Summary
Introduction
Nicotine replacement therapy (NRT) is an established aid for smoking cessation, but existing oral forms (e.g., gum) are not acceptable to all smokers.
A nicotine polacrilex lozenge was developed to provide a more acceptable oral NRT option with higher nicotine delivery than gum.
This study evaluated the efficacy and safety of 2-mg and 4-mg nicotine lozenges for smoking cessation.
Key Points
Study design: Large, randomized, double-blind, placebo-controlled trial including 1,818 adult smokers in the US and UK.

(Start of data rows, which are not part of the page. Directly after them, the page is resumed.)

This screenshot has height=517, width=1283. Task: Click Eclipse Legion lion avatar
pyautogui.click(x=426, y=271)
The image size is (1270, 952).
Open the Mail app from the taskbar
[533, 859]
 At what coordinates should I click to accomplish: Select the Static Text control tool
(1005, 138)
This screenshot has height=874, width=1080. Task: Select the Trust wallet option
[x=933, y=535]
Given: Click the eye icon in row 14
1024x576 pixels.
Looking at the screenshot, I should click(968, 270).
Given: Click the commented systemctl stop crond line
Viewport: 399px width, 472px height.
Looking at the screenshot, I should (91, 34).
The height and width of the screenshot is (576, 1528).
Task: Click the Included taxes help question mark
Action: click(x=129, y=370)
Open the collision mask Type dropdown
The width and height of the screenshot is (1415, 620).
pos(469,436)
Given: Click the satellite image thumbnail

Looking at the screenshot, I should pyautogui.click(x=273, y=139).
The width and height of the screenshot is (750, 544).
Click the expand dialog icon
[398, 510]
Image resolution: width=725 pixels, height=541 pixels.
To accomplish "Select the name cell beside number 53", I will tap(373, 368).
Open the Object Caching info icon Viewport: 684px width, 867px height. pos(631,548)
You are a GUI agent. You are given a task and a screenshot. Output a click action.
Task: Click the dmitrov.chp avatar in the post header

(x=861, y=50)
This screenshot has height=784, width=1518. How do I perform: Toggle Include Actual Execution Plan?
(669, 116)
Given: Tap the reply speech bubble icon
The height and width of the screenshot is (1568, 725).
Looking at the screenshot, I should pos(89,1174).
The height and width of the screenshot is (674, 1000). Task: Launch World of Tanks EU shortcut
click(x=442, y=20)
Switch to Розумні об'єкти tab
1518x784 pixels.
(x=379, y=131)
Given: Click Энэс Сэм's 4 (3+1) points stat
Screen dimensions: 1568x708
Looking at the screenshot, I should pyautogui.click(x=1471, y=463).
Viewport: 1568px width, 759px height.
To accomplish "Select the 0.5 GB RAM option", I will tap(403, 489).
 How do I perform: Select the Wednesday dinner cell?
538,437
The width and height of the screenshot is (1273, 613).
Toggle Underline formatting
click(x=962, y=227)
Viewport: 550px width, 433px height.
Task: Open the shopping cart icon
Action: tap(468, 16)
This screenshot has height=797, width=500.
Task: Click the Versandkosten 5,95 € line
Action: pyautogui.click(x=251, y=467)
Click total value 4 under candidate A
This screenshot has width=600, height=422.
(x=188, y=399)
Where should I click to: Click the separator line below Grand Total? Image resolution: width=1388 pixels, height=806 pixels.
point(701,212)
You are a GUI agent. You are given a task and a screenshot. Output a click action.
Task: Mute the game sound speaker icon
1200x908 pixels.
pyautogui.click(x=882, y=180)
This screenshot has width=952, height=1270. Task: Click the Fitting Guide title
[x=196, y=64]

Dose stratification: Participants were assigned doses based on time to first cigarette (TTFC):
Low dependence → 2-mg lozenge
High dependence → 4-mg lozenge
Primary outcome: Continuous 28-day abstinence at 6 weeks, biochemically verified by carbon monoxide.
Efficacy results:
2-mg lozenge: 46.0% abstinence vs 29.7% placebo (OR 2.10)
4-mg lozenge: 48.7% abstinence vs 20.8% placebo (OR 3.69)
Treatment effects persisted through 52 weeks.
Dose–response: Higher lozenge use was associated with significantly higher quit rates.
Craving and withdrawal: Active lozenges significantly reduced craving and, for the 4-mg dose, withdrawal symptoms during early abstinence.
Weight gain: The 4-mg lozenge significantly reduced early post-cessation weight gain.
Safety profile:
Adverse events were mostly mild to moderate (nausea, hiccups, heartburn).
Serious adverse events were rare and not more frequent than placebo.
Safety was comparable to other oral NRT products.
Conclusion
Nicotine lozenges are a safe and effective treatment for smoking cessation in both low- and high-dependence smokers.
Matching nicotine dose to dependence level improves outcomes and reduces the risk of underdosing.
The lozenge expands NRT options by offering a well-tolerated, effective oral alternative to gum and other delivery forms.
Citation
Shiffman, Saul, et al. “Efficacy of a Nicotine Lozenge for Smoking Cessation.” Archives of Internal Medicine, vol. 162, no. 11, 2002, pp. 1267–1276.